Exposés pendant des années à l'oxyde d'éthylène, un gaz cancérigène, les ex-travailleurs de l'entreprise Tetra Médical à Annonay sont reçus par la médecine du travail, entre défiance et soulagement d’être enfin écoutés.
C’est une cellule extraordinaire. Une cellule d’urgence et de suivi psychologique, mise en place par le service de santé au travail.
Depuis la semaine dernière, elle reçoit les anciens salariés de Tetra Médical, laboratoire spécialisé dans la production de matériel médical. Ils dénoncent une intoxication à l'oxyde d'éthylène, un gaz cancérigène utilisé pour la stérilisation des compresses ou autres outils chirurgicaux.
Une écoute nécessaire
Et depuis la révélation de ce scandale sanitaire, ex-salariés et syndicats réclament cette cellule aux services de l'État. Ils ont besoin d’être écoutés. De se sentir soutenus. “On s’inquiète beaucoup plus facilement. Au moindre truc qu’on a, on pense tout de suite au pire, je pense que j’en ai besoin, oui”, avoue Alain Fanget, ex-salarié angoissé au quotidien.
Il fait partie des 19 personnes testées juste avant la fermeture de l'usine il y a un an et son taux d'oxyde d'éthylène dans le sang était 25 fois supérieur à la norme recommandée. Edith, elle, a travaillé pendant 15 ans dans l'entreprise. “Pour le moment la santé va bien, donc je ne suis pas trop inquiète, mais par contre je ne sais pas ce qui m’attend. On a perdu des collègues de travail, victimes de cancer. Je suis en colère parce qu’on n’a pas été informé de cette exposition à l’oxyde d’éthylène qui peut être très dangereux”, confie-t-elle.
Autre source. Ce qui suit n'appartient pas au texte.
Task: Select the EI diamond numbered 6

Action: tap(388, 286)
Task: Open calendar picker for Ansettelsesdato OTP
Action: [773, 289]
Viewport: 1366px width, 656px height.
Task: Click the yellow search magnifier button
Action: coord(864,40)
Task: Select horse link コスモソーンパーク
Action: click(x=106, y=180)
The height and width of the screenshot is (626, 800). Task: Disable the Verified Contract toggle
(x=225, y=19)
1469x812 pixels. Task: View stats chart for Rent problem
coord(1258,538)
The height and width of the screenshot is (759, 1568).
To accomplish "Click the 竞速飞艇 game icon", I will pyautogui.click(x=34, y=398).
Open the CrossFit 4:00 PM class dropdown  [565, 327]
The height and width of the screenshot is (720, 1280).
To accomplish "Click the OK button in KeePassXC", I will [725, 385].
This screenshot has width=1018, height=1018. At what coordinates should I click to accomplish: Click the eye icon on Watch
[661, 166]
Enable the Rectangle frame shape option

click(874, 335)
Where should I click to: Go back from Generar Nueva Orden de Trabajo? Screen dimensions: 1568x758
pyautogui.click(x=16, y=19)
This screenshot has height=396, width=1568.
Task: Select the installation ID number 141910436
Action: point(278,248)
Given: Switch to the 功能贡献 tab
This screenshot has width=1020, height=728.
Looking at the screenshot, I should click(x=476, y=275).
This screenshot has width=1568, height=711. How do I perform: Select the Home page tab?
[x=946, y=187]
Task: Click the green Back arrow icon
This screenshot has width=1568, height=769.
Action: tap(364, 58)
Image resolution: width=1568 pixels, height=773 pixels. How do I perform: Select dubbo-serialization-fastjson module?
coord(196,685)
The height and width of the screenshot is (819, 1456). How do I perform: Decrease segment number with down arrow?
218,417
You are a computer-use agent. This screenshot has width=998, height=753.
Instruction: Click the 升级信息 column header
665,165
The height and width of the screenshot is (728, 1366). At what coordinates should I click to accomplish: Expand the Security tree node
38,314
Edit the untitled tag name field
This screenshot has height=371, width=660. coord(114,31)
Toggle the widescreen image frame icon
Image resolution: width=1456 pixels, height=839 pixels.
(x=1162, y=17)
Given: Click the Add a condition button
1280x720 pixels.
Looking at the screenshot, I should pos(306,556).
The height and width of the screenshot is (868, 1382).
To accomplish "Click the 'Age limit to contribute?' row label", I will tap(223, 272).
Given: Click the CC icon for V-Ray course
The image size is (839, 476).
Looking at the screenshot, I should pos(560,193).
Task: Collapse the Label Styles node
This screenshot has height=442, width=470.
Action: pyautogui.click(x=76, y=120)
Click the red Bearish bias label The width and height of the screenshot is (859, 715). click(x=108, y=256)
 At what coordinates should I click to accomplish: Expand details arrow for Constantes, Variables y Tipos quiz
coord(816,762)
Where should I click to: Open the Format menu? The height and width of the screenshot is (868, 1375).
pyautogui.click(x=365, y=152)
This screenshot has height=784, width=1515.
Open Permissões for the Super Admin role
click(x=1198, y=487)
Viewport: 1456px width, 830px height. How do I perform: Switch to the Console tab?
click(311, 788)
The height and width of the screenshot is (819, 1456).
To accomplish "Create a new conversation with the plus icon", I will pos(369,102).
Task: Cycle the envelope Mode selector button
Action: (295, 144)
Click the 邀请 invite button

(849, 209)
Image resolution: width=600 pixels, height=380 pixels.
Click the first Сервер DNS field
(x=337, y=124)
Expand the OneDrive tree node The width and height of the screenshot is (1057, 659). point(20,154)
La médecine au travail est donc là pour recueillir témoignages et inquiétudes. Elle est aussi là pour délivrer aux salariés les fiches individuelles d’exposition aux risques professionnels qui leur permettront de faire reconnaître leur(s) maladie(s) professionnelle(s).
Un autre dispositif d’écoute et de soutien psychologique a été mis en place pour les personnels retraités, les intérimaires mais aussi les familles des anciens salariés. L’oxyde d’éthylène étant mutagène et reprotoxique, les enfants des personnes exposées sont en effet susceptibles de développer eux- aussi des maladies.
La défiance des salariés
Mais la médecine du travail, on s’en méfie chez les ex Tetra Médical. On lui en veut, même. En 2019, les services de santé au travail du Haut Vivarais font une inspection dans l’entreprise. Certains salariés dénonçaient des gênes respiratoires. Le rapport est alarmant. Pas d'équipement de protection individuelle, aucune évaluation du risque chimique telle que demandée par la réglementation. Des constats restés sans effet jusqu'à la fermeture de l'entreprise. "Ils auraient dû donner l’alerte, ils en avaient le pouvoir. Pourquoi ils n’ont rien fait ? " se demande Cathy Guironnet, 57 ans, qui s’est battue seule pour faire reconnaître son cancer du sein comme maladie professionnelle.
Une enquête est ouverte
Pour le comprendre, une enquête administrative a été lancée par l'inspection du travail. "La difficulté c’est de savoir ce qui relève du rôle de la médecine du travail, ce qui relève du rôle d’un acteur autre, en l’occurrence l’entreprise", répond Daniel Boussit, directeur départemental de l'emploi, du travail et de la protection des populations.
Une enquête pénale pour mise en danger de la vie d'autrui est également ouverte. Le dossier de Tetra Médical est désormais entre les mains du pôle de santé publique du parquet de Marseille.
La cellule dite CUMP recevra les salariés qui le souhaitent sur rendez-vous les vendredi 17 mars, mercredi 22 mars et mardi 28 mars de 10h à 16h dans les locaux du service de santé au travail à Davézieux. Une plateforme d’écoute psychologique est disponible 24h/24h et 7 jours/7 au 08 00 10 21 33 pour les familles, personnels retraités ou intérimaires.